Mair J, Smidt J, Lechleitner P, Dienstl F, Puschendorf B
Department of Medical Chemistry, University of Innsbruck (Austria) School of Medicine.
Chest. 1995 Dec;108(6):1502-9. doi: 10.1378/chest.108.6.1502.
To find an accurate algorithm for the diagnosis of acute myocardial infarction in nontraumatic chest pain patients on presentation to the emergency department.

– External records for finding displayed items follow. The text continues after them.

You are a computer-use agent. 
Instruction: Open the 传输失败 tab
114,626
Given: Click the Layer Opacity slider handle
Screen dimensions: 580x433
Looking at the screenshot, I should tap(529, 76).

In a prospective clinical study, we compared the diagnostic performances of clinical symptoms, presenting ECG, creatinine kinase, creatine kinase MB activity and mass concentration, myoglobin, and cardiac troponin T test results of hospital admission blood samples. By classification and regression trees, a decision tree for the diagnosis of acute myocardial infarction was developed.

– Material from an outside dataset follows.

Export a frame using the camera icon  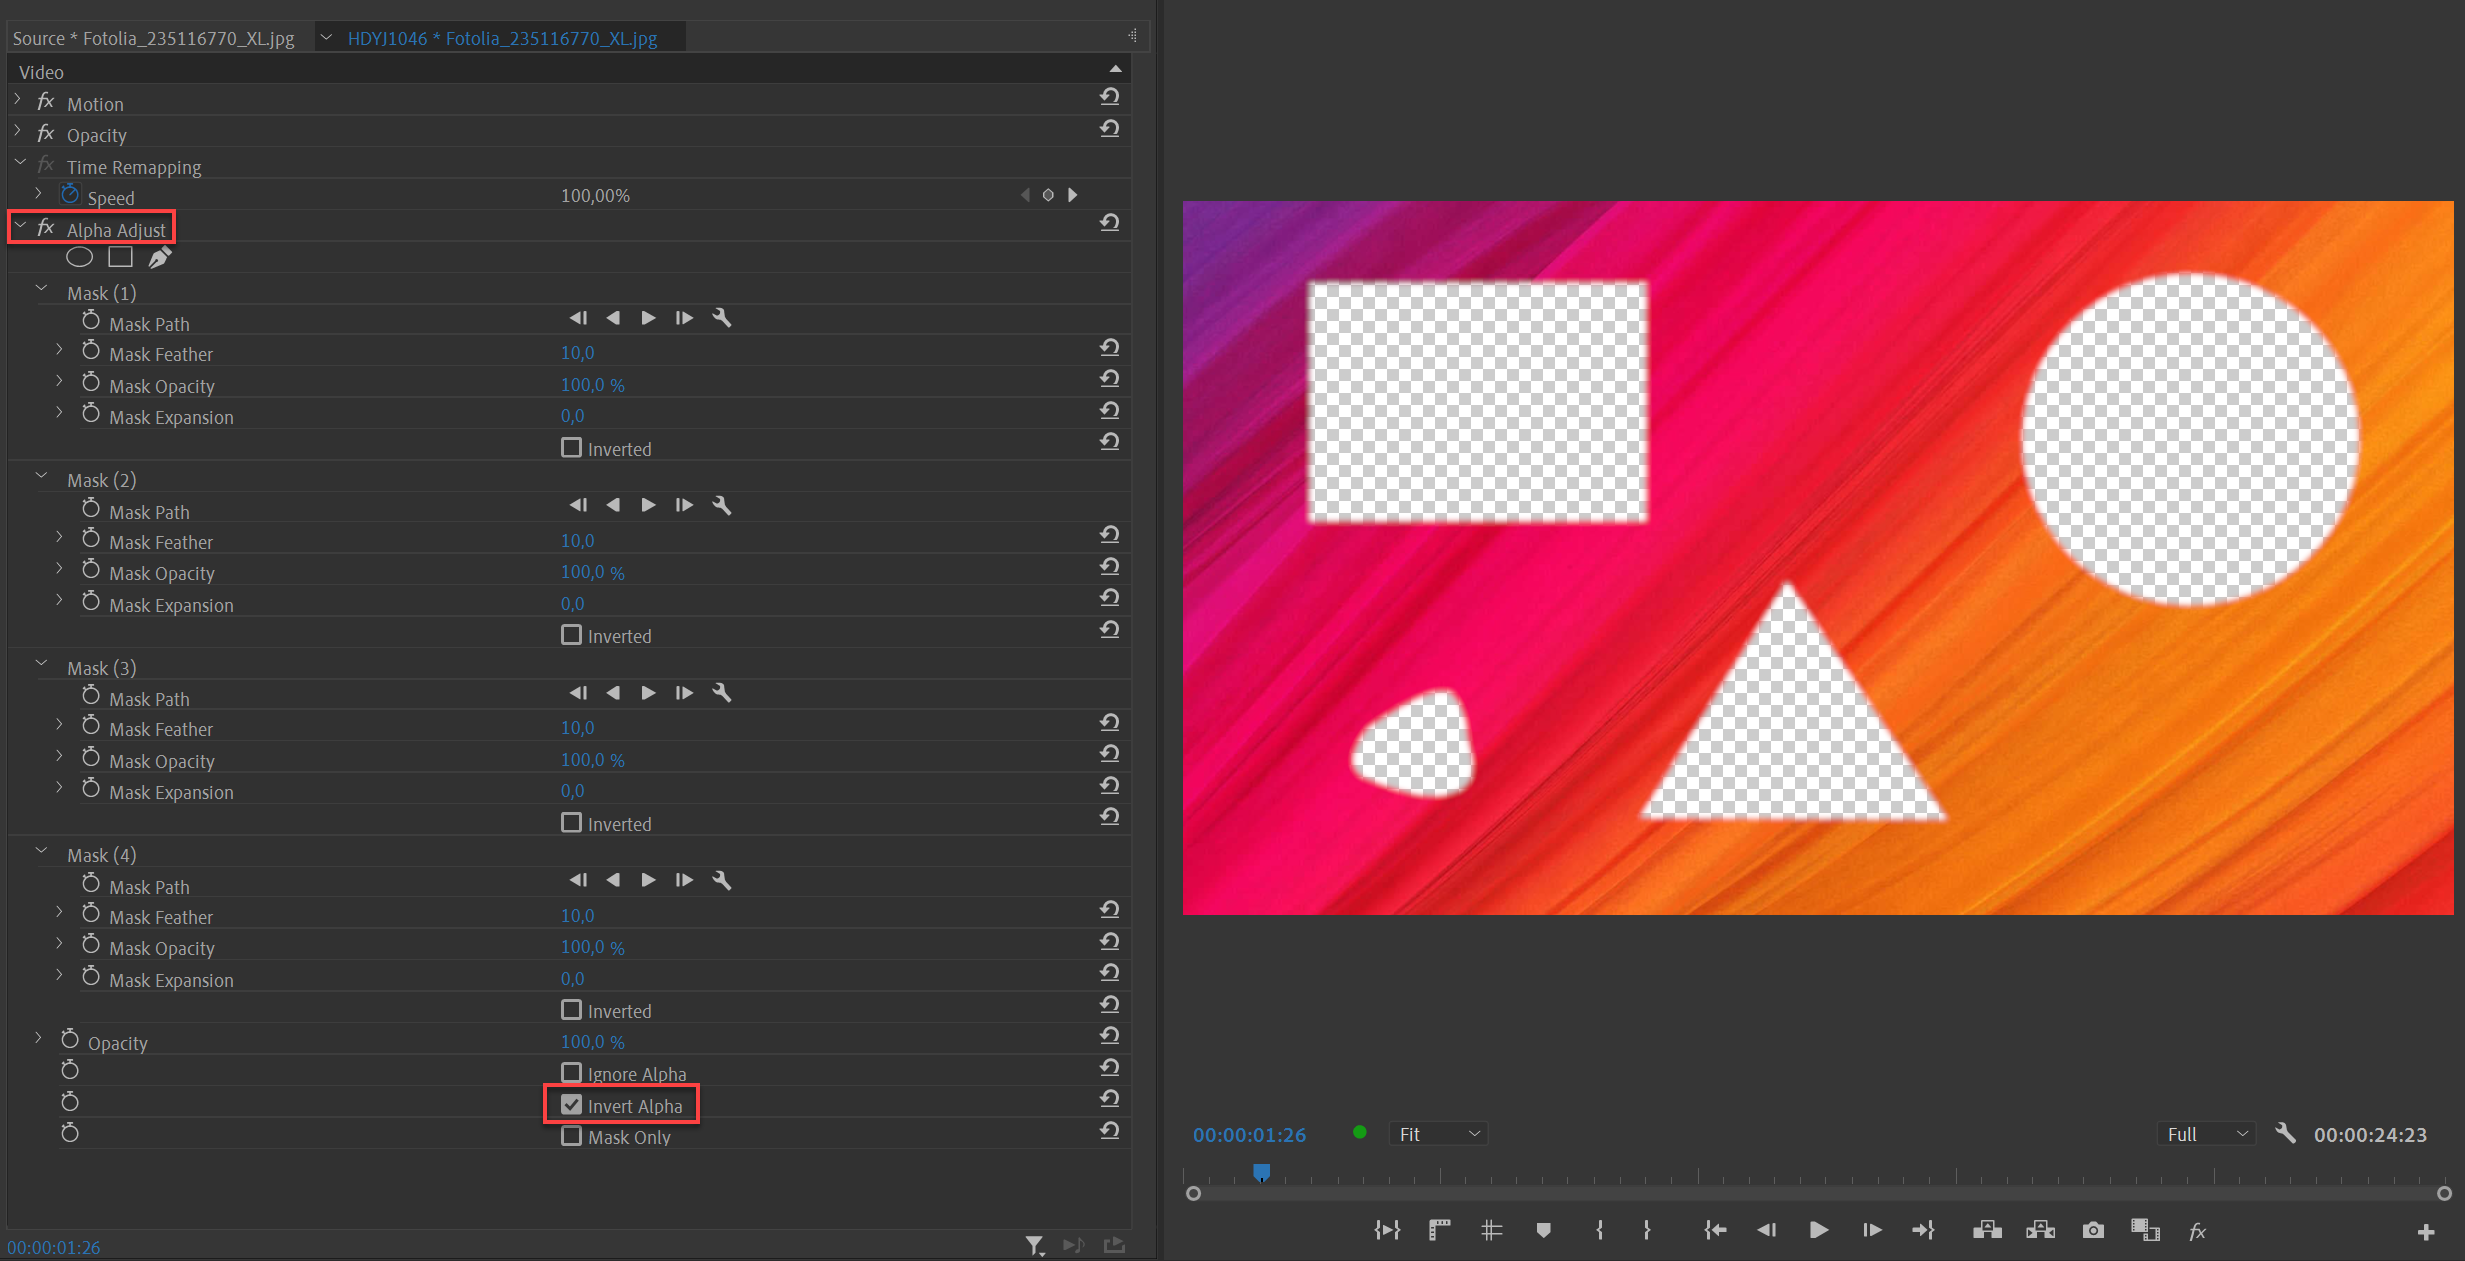pyautogui.click(x=2093, y=1231)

Emergency room of a Department of Internal Medicine (University Hospital).
One hundred fourteen nontraumatic chest pain patients (median delay from onset of chest pain to hospital admission, 3 h; range, 0.33 to 22): 26 Q-wave and 19 non-Q-wave myocardial infarctions, 49 patients with unstable angina pectoris, and 20 patients with chest pain caused by other diseases.
Of each parameter taken by itself, the ECG was tendentiously most informative (areas under receiver operating characteristic plots: 0.87 +/- 0.04 [ECG], 0.80 +/- 0.08 [myoglobin], 0.80 +/- 0.04 [creatine kinase MB mass], 0.77 +/- 0.04 [creatine kinase activity], 0.69 +/- 0.06 [clinical symptoms] 0.67 +/- 0.06 [creatine kinase MB activity], 0.67 +/- 0.05 [troponin T]). In patients presenting 3 h or less after the onset of chest pain, ECG signs of acute transmural myocardial ischemia were the best discriminator between patients with and without myocardial infarction. In patients presenting more than 3 h, however, creatine kinase MB mass concentrations (discriminator value, 6.7 micrograms/L) were superior to the ECG, clinical symptoms, and all other biochemical markers tested. This algorithm for diagnosing acute myocardial infarction was superior to each parameter by itself and was characterized by 0.91 sensitivity, a 0.90 specificity, a 0.90 positive and negative predictive value, and a 0.90 efficiency.
We found an algorithm that could accurately separate the myocardial infarction patients from the others on admission to the emergency department. Therefore, this classifier could be a valuable diagnostic aid for rapid confirmation of a suspected myocardial infarction.
找到一种准确的算法,用于诊断非创伤性胸痛患者就诊于急诊科时是否患有急性心肌梗死。
在一项前瞻性临床研究中,我们比较了临床症状、就诊时心电图、肌酐激酶、肌酸激酶MB活性和质量浓度、肌红蛋白以及入院血样中心肌肌钙蛋白T检测结果的诊断性能。通过分类回归树,开发了一种用于诊断急性心肌梗死的决策树。
内科(大学医院)急诊科。
114例非创伤性胸痛患者(胸痛发作至入院的中位延迟时间为3小时;范围为0.33至22小时):26例Q波心肌梗死和19例非Q波心肌梗死患者、49例不稳定型心绞痛患者以及20例由其他疾病引起胸痛的患者。
就每个单独的参数而言,心电图在诊断方面最具倾向性(受试者工作特征曲线下面积:0.87±0.04[心电图]、0.80±0.08[肌红蛋白]、0.80±0.04[肌酸激酶MB质量]、0.77±0.04[肌酸激酶活性]、0.69±0.06[临床症状]、0.67±0.06[肌酸激酶MB活性]、0.67±0.05[肌钙蛋白T])。在胸痛发作后3小时或更短时间就诊的患者中,急性透壁心肌缺血的心电图表现是区分有无心肌梗死患者的最佳指标。然而,在胸痛发作后超过3小时就诊的患者中,肌酸激酶MB质量浓度(区分值为6.7微克/升)优于心电图、临床症状以及所有其他检测的生化标志物。这种诊断急性心肌梗死的算法优于每个单独的参数,其特点是灵敏度为0.91、特异度为0.90、阳性和阴性预测值均为0.90、效率为0.90。
我们发现了一种算法,能够在患者就诊于急诊科时准确地将心肌梗死患者与其他患者区分开来。因此,该分类器对于快速确诊疑似心肌梗死可能是一种有价值的诊断辅助工具。